**What to produce**
The answer must be a single number: the count of lines below that contain the string "screenshot".

[Data entries]

┄┄┄┄┄┄

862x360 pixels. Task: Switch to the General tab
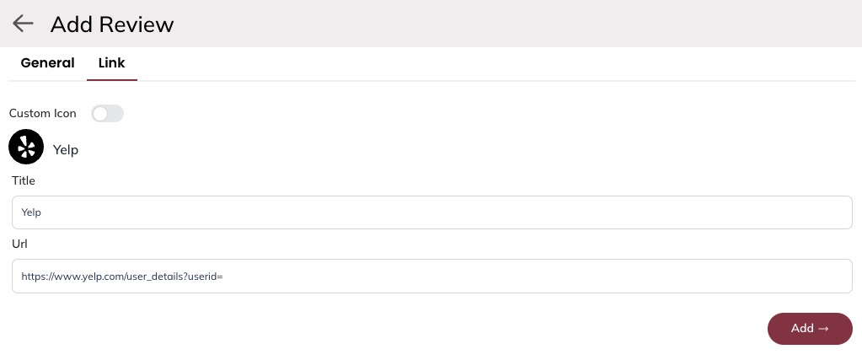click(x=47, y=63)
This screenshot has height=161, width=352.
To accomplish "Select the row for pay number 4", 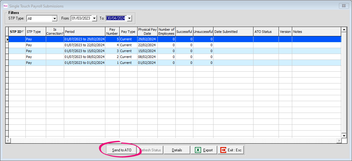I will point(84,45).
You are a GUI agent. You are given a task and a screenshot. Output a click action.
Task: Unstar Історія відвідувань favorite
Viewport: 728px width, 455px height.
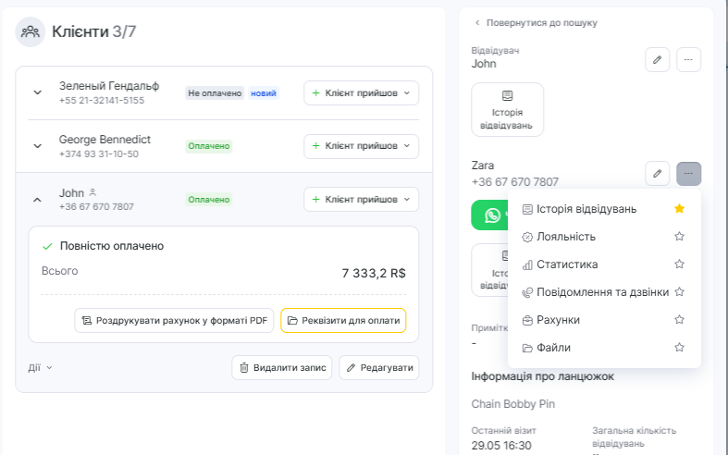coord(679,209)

┄┄┄┄┄┄

**Task result**
2